• “There’s a big difference between a life that’s a performance, and a life that’s an offering. One holds us captive. The other sets us free.” – Susie Larson

Wrestling Ego to the Ground: An Interview with Anne Ortlund – Nancy Leigh DeMoss

Leslie Basham: We’re all tempted to blame others when things go wrong; but according to Anne Ortlund, we tend to do the opposite when things go right.

Anne Ortlund: And our ego keeps wanting to take the credit. Well, if we will just take the blame instead and give God the credit, we will be on the way to the sweetest, most powerful life that we could possibly live.
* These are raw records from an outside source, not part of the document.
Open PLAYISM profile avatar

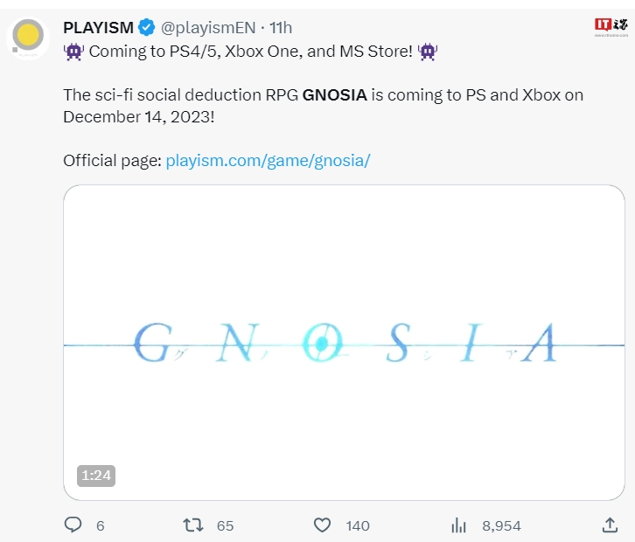pos(28,38)
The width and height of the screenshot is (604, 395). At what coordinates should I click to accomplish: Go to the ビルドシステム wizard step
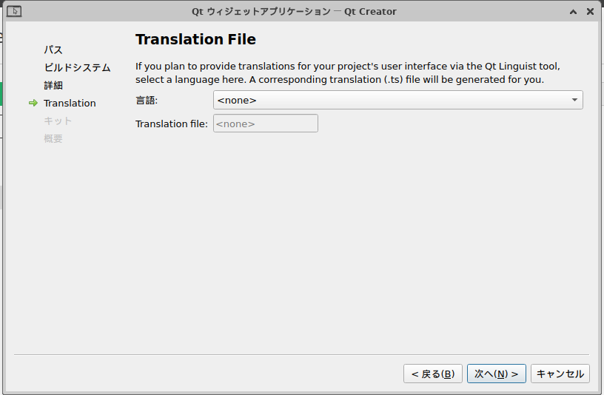click(77, 67)
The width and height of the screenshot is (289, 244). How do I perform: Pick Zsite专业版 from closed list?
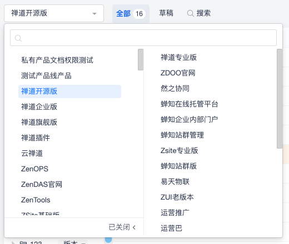coord(179,151)
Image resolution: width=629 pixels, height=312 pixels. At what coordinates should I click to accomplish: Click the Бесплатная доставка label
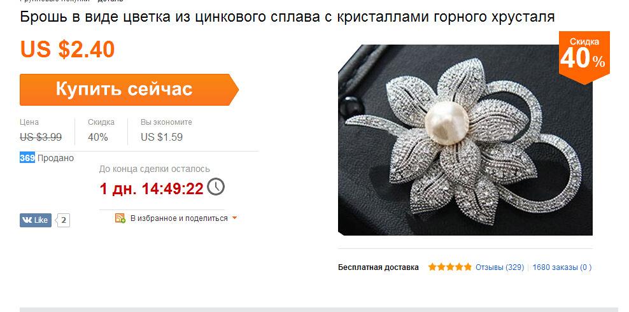coord(378,267)
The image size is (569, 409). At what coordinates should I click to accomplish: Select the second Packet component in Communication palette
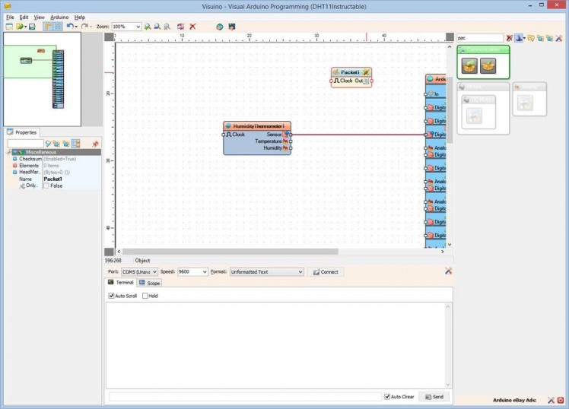pos(488,66)
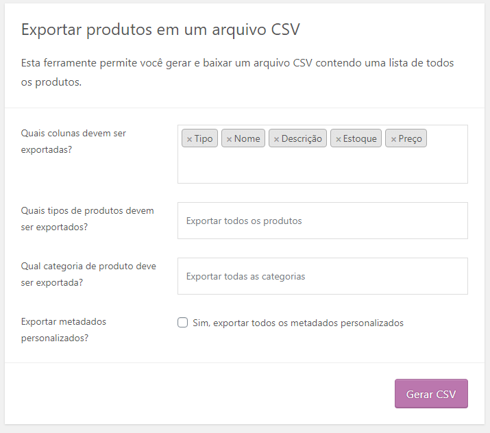Click the 'Quais colunas devem ser exportadas?' label
The image size is (490, 433).
(x=73, y=141)

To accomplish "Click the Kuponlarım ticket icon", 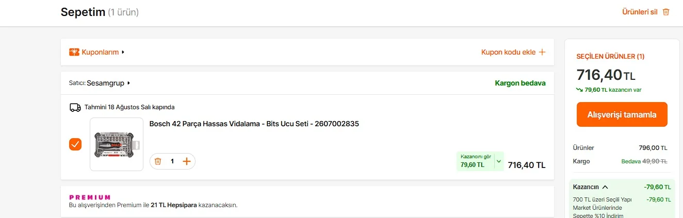I will tap(74, 52).
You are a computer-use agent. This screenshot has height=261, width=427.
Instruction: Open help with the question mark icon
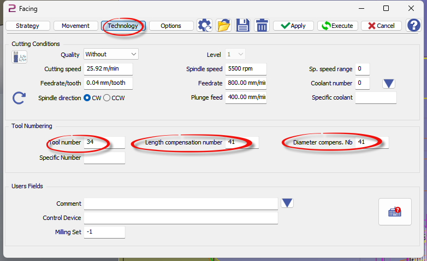(x=413, y=25)
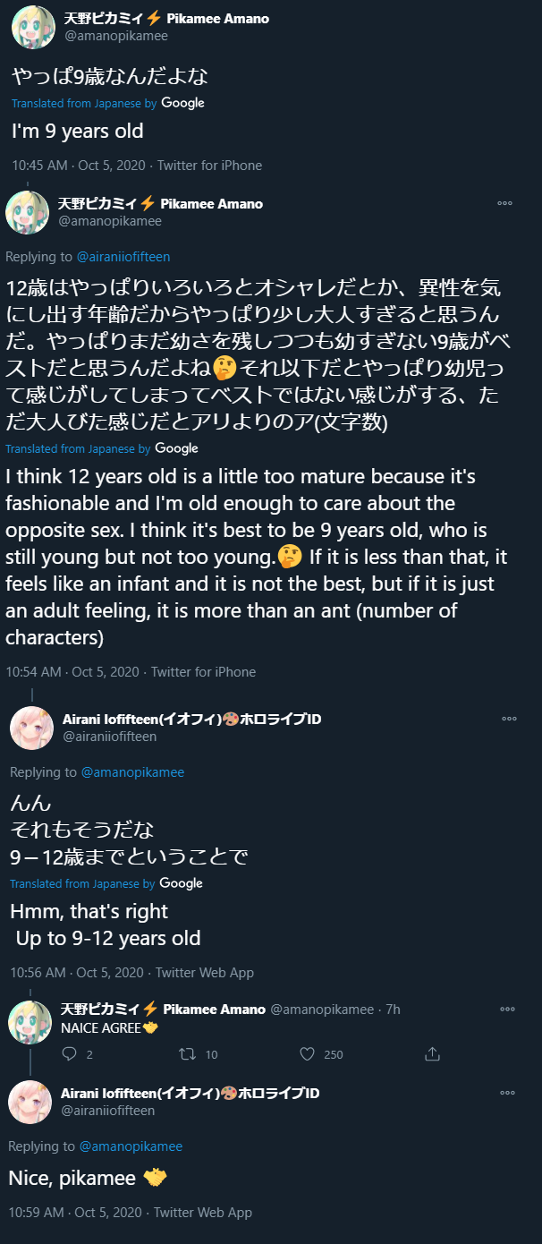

Today is Tuesday, February 24; and this is Revive Our Hearts with Nancy Leigh DeMoss. Today we are going to hear about a book that every woman needs to read. You can get a copy by visiting ReviveOurHearts.com. Here’s Nancy to introduce the book and our guest.

Nancy Leigh DeMoss: Our guest this week is Anne Ortlund who many of you know as an author and a speaker. God has used her life in a very significant way over many years. She is a wife, the mother of four, she was at one time, well, I was going to say she was my pastor’s wife; she’s still the wife of the man who used to be my pastor. She and Ray Ortlund have been married for 56 years. Anne, welcome back to Revive Our Hearts. Thank You for sharing in this week with us.

Anne Ortlund: Well, thank you for letting me do it, Nancy.

Nancy Leigh DeMoss: We’re offering this week, all this week on the program, a book that is really a compilation of three of your best-selling books. The compilation is called The Gentle Ways of the Beautiful Woman: A Practical Guide to Spiritual Beauty.

I’ve been reviewing this book again this morning and it is so practical but it is also so inspirational. In fact, I was reading it in preparation for our conversation more quickly than I would like to. I’m going to go back and read it more carefully because it’s so filled with rich insights about what it means to be a woman of God. It combines the works that you wrote Disciplines of the Beautiful Woman, Disciplines of the Heart, and Disciplines of the Home.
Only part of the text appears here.